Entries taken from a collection
>>>>>
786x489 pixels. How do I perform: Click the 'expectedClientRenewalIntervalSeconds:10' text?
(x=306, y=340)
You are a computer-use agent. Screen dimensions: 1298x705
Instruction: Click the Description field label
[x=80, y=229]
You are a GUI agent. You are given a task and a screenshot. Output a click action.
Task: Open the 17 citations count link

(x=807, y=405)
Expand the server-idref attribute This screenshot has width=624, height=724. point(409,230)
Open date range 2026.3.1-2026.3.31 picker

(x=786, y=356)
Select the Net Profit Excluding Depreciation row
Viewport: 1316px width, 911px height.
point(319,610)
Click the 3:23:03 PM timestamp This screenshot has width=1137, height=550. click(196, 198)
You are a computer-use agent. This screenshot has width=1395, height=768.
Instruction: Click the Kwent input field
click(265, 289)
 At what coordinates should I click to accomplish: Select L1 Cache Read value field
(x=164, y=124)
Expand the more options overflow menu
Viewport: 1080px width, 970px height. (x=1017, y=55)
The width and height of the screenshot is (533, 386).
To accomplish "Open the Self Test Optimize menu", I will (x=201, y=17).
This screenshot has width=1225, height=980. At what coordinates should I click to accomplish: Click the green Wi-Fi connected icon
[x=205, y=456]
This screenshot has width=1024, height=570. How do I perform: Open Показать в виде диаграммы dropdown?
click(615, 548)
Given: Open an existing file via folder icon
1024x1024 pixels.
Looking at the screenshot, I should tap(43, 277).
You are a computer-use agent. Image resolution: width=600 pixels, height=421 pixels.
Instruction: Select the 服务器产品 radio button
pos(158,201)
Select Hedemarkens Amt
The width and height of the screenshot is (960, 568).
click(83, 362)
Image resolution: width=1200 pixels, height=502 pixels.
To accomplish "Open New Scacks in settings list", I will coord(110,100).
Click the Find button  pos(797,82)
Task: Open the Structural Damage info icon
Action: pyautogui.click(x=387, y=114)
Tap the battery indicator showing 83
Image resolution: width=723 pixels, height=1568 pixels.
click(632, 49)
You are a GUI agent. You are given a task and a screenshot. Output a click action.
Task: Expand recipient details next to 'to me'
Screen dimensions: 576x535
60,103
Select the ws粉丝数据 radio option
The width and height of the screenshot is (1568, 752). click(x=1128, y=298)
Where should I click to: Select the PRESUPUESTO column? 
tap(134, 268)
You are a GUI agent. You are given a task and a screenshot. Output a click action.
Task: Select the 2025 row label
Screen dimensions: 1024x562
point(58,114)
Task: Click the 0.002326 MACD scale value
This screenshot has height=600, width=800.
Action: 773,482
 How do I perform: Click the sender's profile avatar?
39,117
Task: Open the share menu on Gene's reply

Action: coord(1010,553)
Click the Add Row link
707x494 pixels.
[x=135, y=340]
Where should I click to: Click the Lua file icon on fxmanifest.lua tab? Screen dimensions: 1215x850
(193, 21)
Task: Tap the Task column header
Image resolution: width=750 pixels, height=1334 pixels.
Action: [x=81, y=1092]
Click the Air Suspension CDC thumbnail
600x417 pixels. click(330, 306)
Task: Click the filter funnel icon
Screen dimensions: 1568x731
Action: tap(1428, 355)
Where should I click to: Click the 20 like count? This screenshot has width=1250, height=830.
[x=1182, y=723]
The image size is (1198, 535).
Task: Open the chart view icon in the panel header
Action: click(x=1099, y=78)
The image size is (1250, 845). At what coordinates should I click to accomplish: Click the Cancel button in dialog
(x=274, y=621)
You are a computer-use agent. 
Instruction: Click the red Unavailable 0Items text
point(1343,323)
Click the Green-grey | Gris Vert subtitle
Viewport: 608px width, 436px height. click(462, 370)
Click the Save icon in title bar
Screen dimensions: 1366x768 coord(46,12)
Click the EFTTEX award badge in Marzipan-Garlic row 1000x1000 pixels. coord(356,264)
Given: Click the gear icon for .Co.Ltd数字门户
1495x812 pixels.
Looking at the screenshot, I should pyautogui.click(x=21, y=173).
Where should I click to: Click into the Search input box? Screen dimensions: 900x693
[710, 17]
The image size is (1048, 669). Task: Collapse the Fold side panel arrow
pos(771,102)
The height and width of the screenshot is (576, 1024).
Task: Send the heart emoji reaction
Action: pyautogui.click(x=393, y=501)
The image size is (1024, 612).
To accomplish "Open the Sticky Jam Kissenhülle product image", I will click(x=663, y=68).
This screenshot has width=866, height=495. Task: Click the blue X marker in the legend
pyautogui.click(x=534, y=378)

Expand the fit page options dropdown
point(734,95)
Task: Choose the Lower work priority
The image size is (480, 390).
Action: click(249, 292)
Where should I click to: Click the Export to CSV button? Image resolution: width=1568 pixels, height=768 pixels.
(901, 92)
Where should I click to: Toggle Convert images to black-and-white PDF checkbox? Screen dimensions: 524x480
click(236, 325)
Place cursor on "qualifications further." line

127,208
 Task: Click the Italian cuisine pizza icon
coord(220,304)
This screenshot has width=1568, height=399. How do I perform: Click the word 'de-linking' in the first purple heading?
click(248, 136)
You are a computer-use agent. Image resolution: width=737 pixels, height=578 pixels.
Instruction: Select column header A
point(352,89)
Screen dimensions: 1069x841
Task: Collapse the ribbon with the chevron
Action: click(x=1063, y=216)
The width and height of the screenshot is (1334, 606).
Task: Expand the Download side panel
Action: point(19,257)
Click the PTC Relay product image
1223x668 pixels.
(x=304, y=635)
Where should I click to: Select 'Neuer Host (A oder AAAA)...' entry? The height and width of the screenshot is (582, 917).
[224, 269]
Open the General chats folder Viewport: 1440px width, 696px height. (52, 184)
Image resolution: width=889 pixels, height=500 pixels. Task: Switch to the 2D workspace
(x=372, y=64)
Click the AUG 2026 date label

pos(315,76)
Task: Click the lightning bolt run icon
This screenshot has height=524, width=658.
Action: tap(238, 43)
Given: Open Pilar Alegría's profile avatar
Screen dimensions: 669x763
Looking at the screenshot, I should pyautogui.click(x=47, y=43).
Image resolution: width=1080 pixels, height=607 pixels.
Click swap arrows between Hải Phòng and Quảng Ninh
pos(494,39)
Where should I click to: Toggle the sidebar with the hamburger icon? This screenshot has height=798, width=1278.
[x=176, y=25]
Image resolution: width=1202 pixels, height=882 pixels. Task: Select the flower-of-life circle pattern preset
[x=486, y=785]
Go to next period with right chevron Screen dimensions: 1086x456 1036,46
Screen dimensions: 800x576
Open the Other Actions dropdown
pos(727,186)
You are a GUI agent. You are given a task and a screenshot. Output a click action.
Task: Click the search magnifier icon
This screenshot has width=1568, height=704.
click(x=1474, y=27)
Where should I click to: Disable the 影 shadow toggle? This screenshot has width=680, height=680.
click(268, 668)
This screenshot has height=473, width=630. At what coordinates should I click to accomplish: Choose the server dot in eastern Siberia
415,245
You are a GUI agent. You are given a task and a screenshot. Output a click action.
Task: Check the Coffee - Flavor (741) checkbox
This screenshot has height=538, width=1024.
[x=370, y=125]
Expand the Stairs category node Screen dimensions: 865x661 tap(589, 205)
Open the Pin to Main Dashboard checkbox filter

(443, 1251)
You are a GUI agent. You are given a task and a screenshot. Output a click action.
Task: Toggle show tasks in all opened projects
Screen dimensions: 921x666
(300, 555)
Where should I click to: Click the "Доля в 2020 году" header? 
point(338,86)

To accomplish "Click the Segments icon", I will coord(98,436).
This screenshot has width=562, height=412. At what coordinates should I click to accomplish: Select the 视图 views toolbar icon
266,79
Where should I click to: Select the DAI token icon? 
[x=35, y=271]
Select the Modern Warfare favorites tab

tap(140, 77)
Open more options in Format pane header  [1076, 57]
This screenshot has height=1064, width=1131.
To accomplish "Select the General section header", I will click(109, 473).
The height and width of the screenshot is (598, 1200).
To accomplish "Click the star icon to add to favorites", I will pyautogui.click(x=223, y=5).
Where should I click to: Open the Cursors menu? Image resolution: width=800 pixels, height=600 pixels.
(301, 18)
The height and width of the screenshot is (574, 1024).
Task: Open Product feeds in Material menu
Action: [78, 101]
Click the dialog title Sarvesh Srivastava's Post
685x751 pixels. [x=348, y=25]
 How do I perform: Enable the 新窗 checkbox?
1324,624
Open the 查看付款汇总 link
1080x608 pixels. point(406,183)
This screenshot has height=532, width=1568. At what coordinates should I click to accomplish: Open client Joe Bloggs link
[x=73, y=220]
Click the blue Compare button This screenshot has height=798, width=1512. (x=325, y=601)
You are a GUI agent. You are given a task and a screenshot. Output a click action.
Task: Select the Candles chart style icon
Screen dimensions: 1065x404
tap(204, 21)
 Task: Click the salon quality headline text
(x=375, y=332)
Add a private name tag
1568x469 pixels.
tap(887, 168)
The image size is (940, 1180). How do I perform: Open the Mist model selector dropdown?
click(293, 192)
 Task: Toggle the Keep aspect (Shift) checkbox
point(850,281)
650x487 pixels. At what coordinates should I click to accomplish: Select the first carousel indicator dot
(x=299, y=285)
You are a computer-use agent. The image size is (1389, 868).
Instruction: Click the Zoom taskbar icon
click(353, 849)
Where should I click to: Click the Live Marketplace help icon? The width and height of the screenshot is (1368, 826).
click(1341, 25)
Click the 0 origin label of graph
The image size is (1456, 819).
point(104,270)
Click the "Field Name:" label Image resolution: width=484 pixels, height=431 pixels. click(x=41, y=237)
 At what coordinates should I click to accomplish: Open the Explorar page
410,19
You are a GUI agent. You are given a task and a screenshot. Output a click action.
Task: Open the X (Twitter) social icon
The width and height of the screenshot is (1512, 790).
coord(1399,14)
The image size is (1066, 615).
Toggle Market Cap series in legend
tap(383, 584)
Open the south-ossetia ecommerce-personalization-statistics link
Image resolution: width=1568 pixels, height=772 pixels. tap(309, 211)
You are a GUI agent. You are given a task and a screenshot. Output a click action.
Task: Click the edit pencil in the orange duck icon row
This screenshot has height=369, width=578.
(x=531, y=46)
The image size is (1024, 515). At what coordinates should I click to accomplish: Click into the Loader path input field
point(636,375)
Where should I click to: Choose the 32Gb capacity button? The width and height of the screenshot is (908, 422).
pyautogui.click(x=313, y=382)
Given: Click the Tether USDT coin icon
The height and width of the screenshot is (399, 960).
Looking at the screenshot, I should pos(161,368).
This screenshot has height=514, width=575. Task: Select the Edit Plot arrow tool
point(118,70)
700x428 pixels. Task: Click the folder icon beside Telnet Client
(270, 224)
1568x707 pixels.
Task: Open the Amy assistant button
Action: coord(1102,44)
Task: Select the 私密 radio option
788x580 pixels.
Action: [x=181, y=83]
<<<<<
Exercise –
Every line of the entries above that includes "General" should be copied.

The completed task –
Open the General chats folder Viewport: 1440px width, 696px height. (52, 184)
To accomplish "Select the General section header", I will click(109, 473).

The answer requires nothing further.